LA CORTEZA DE LAS COSAS


  Ibrahim Edhem reparaba un desgarrón en su abrigo, sentado a la orilla del mar. Pasó por allí el emir del país, que era un ferviente admirador de este sheij. El emir se puso a pensar:
  "He aquí un príncipe que ha abandonado su reino. He aquí un rico que ha abandonado sus bienes. Ahora sufre por su indigencia. ¡Era un sultán y ahora remienda su abrigo, como un pordiosero!"
  Ibrahim Edhem había captado estos pensamientos y, de pronto, dejó caer su aguja al mar. Después se puso a gritar:
  "¡Oh, vosotros, peces! ¿Sabéis dónde se encuentra mi aguja?"

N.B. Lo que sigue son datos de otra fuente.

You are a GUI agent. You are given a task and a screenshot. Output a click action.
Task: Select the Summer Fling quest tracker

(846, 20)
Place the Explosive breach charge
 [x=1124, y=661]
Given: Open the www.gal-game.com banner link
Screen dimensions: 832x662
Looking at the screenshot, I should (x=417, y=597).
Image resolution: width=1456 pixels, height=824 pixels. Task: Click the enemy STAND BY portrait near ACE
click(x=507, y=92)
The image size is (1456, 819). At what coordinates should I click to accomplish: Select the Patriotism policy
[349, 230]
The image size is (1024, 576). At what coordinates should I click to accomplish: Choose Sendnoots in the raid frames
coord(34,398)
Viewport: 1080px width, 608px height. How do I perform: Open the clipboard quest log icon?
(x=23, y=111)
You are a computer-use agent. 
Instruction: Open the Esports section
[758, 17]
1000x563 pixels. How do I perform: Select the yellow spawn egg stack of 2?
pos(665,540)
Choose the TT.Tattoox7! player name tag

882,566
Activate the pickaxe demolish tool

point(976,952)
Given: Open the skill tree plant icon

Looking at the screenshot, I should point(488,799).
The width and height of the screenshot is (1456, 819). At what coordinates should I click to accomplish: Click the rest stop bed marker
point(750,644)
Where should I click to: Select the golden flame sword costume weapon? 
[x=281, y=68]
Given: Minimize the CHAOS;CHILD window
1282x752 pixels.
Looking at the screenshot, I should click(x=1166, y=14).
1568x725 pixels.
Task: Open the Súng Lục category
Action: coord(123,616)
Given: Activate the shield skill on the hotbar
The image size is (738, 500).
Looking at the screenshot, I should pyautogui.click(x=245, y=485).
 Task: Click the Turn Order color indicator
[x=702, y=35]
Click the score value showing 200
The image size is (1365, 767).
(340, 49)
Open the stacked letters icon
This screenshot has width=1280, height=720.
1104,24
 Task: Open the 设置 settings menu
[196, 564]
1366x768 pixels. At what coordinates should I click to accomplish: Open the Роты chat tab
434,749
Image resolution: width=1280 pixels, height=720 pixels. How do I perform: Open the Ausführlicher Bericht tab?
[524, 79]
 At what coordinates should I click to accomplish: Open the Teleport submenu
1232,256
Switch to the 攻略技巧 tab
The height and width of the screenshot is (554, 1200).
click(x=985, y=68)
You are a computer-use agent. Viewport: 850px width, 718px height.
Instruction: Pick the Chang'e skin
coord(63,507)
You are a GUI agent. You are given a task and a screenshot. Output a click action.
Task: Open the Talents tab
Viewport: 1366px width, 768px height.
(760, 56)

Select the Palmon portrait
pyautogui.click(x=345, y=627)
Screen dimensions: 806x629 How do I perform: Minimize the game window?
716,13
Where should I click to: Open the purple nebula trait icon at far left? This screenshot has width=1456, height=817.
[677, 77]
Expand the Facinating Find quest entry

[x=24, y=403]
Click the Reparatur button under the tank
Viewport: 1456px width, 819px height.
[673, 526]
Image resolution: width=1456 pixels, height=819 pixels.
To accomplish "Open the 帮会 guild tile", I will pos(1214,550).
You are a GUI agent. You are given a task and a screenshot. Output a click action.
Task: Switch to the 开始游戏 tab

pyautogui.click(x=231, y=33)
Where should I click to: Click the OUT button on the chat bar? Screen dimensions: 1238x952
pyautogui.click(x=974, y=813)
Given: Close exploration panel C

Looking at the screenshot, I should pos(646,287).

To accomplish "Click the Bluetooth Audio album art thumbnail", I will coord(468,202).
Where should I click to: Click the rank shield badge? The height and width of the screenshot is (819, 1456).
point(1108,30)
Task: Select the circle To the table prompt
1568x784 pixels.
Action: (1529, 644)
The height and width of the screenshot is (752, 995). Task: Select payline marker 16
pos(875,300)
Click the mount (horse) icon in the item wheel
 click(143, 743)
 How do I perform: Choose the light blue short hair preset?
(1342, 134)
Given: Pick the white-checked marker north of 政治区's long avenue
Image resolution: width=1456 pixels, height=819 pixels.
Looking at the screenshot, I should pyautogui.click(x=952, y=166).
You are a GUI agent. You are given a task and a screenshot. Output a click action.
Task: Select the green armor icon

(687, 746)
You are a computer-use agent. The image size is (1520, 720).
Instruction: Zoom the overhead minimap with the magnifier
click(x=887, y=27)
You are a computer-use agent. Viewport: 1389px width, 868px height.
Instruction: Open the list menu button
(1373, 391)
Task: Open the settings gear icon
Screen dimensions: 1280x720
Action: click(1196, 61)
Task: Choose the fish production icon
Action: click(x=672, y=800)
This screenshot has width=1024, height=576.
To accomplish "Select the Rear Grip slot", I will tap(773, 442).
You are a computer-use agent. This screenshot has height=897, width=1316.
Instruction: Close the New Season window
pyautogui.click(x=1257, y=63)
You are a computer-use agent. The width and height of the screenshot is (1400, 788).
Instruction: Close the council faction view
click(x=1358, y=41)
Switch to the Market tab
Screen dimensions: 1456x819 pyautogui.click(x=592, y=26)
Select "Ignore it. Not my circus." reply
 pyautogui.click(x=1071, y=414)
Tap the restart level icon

  Al instante aparecieron millares de peces y cada uno de ellos tenía una aguja de oro en su boca y le decía:
  "¡Toma tu aguja, oh sheij!"
  El sheij se volvió entonces hacia el emir y le dijo:
  "¿Qué reino es el mejor? Esto no es sino un signo exterior. Perderías la razón si conocieses la esencia de este reino. De la viña sólo un racimo de uva llega a la ciudad, porque la viña no puede transportarse a ella. ¡Sobre todo si esta viña es el jardín del Amado! Este universo no es más que una corteza."